The studies included in this PhD dissertation were carried out at the Department of Epidemiology Research, Statens Serum Institut, and focus on characterising the occurrence of childhood leukaemia, timing of critical genetic events involved in childhood leukaemia development, and the identification of pregnancy-related risk factors for childhood leukaemia with particular emphasis on acute lymphoblastic leukaemia (ALL). Using a unique population-based register of all cases of leukaemia diagnosed in children in the Nordic countries since 1982 (Nordic childhood leukaemia database), we demonstrated stable incidence rates of childhood leukaemia over the last 20 years. This observation suggests that no marked changes in exposures to risk factors for childhood leukaemia have occurred during this period. In a molecular-biological analysis of neonatal blood samples, we found evidence that the development of t(12;21) B-precursor ALL may be initiated in utero. Together with other information this observation is in accordance with the hypothesis that ALL in childhood develops as a multiple step process involving both pre- and postnatal genetic events. In two studies, we observed a statistically significant correlation between birth weight and ALL risk, apparent for all ALL subtypes and diagnostic age groups. Using information on families, we found that children with leukaemia do not weigh more than their siblings at birth, but that siblings of children with leukaemia weigh more at birth than children in general. These findings are consistent with the hypothesis that increasing birth weight modifies the leukaemia risk through proliferative stress and/or by correlating with number of cells at risk of critical genetic aberrations. Our study also showed a reduced risk of ALL with increasing birth order.
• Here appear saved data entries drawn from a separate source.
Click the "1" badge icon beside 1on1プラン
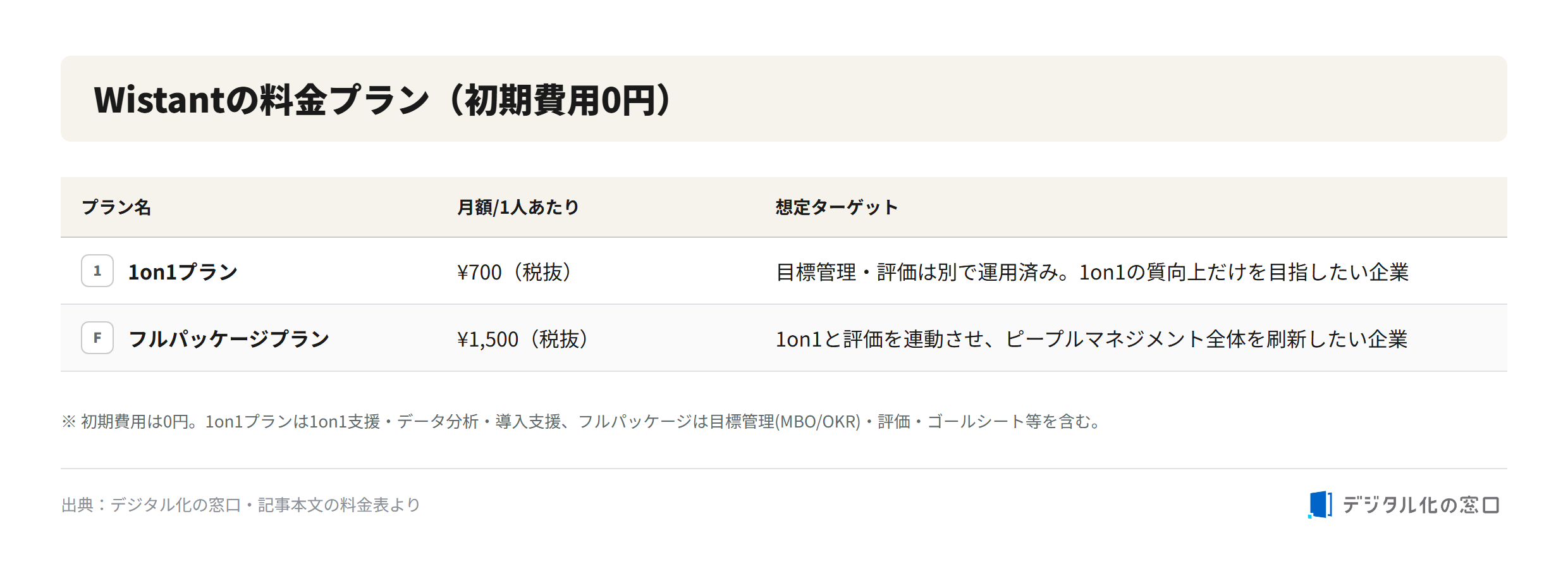1568x578 pixels. point(97,271)
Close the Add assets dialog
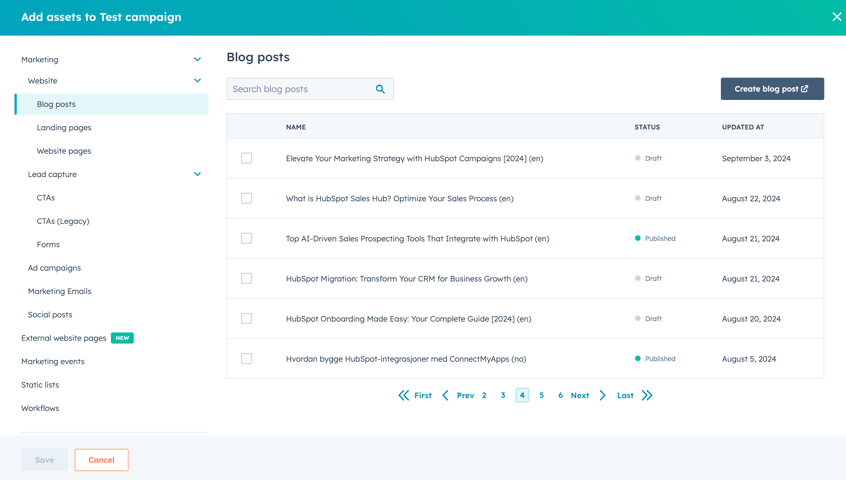 pos(837,17)
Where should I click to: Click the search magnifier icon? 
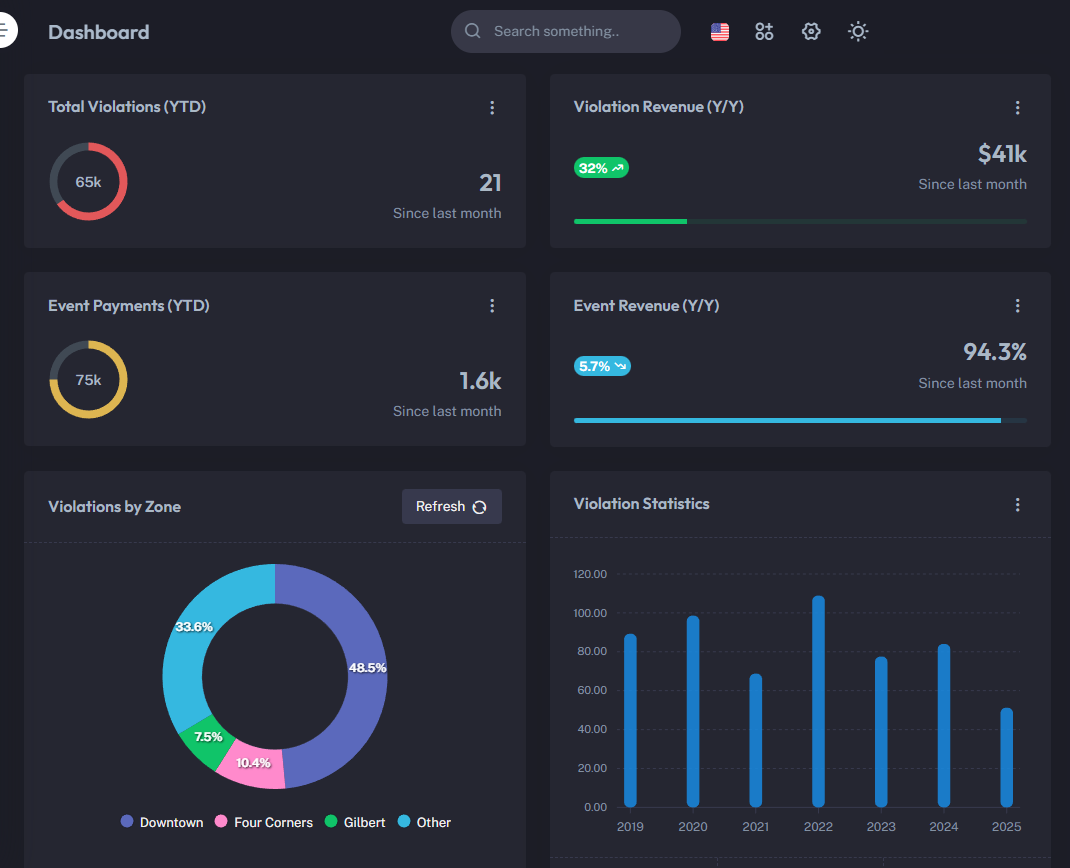[x=472, y=31]
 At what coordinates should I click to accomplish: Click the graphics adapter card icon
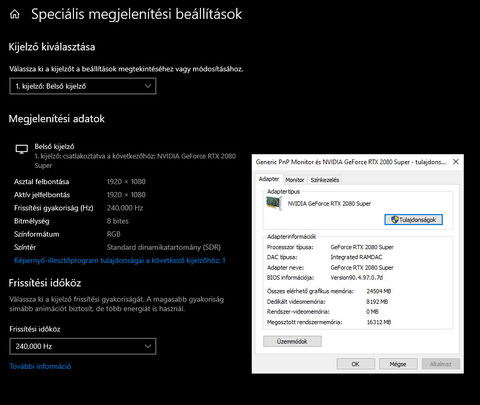coord(274,203)
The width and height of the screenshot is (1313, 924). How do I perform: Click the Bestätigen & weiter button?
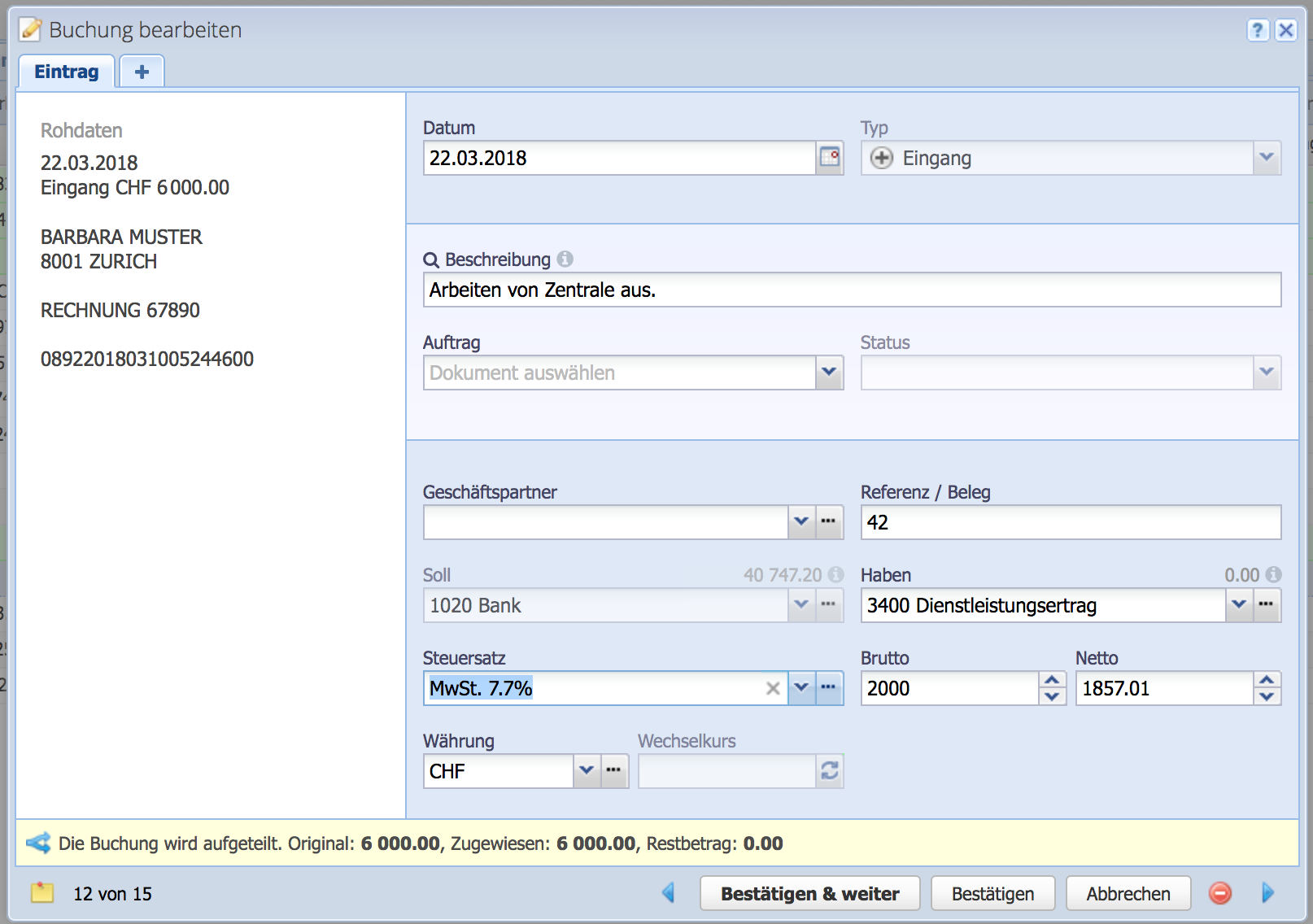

This association is in accordance with the so-called "delayed infection hypothesis", proposing that postponed exposure to common infections may increase the risk of childhood ALL. Future studies should aim at determining the frequency of the most common genetic traits associated with leukaemia in childhood in healthy newborns, preferably in different populations, and at identifying risk factors for these, possibly initiating, genetic aberrations.